While the comfort stations provide sculptural pauses, Discovery Dunes has also introduced a series of informal gathering spots known as the “Hangs”, relaxed, social spaces inspired by the American tradition of simply hanging out. The Lake House overlooks the 11th hole, while SHK Shack sits between the ninth and tenth, serving shawarma and Tuk Tuk coffee beneath string lights and palms. With majlis-style seating, open-air counters and a deliberately casual feel, they extend the same logic of ease and connection beyond the architecture.
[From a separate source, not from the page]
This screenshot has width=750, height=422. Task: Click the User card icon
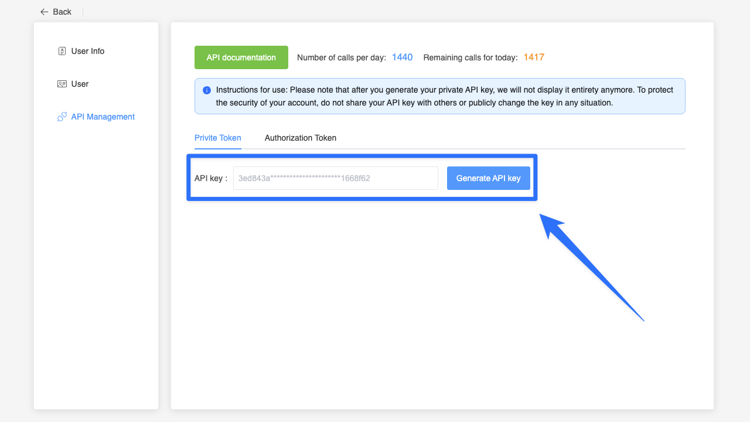[x=62, y=84]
All of this sits within a city increasingly defined by its relationship to golf. Dubai now boasts 13 world-class courses and a fast-growing golf tourism sector, yet Discovery Dunes resists the bigger-is-better logic of the boom. Instead, it frames golf as a social, spatial experience as much as a sporting one, a place to pause, to share something small between shots, to watch the light change across the landscape. In that sense, the comfort stations and Hangs feel less like amenities than like markers of a quieter regional shift, where sport, hospitality and social life coexist on the fairway.
With that experience in mind, it’s hard not to see these spaces as gestures toward a different future for the game. One that values not just how golf is played, but how it is inhabited and shared. The comfort stations are an evolving typology and, whilst golf might be steeped in tradition, these stations enhance through evolution rather than simply disrupt heritage. “We will innovate on comfort station offerings, structures and designs so they continue to invite more people into the game,” he says.
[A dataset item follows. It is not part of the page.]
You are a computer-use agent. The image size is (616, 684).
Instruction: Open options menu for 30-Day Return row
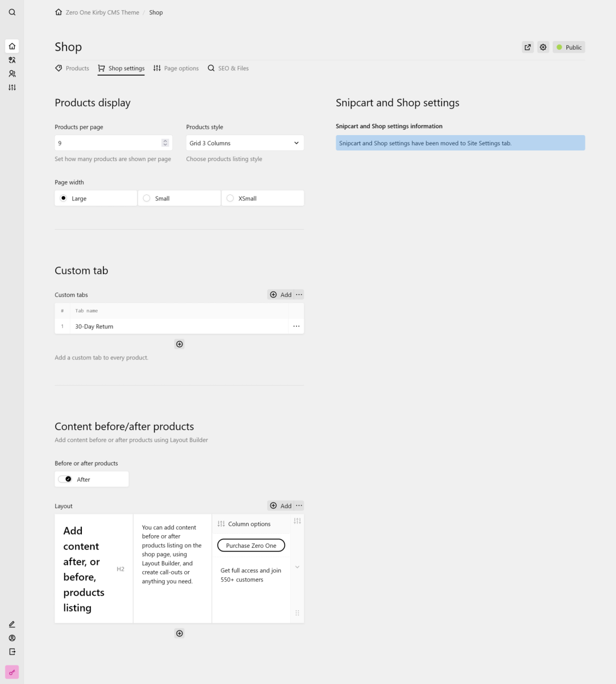[296, 326]
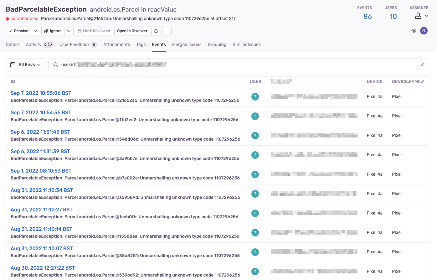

If it wasn’t already clear, Discovery Dunes’ contemporary spin on the halfway house is not about chasing trends, but about responding to the landscape of the game itself, listening to how people actually move through the course, where they want to stop, what they want to share, and how they want to feel while they’re there. Born from a father’s desire to make golf fun for his kids, refined through local flavours and sculptural design, and grounded in a commitment to pause and connection, it’s a way of making the halfway point feel more complete.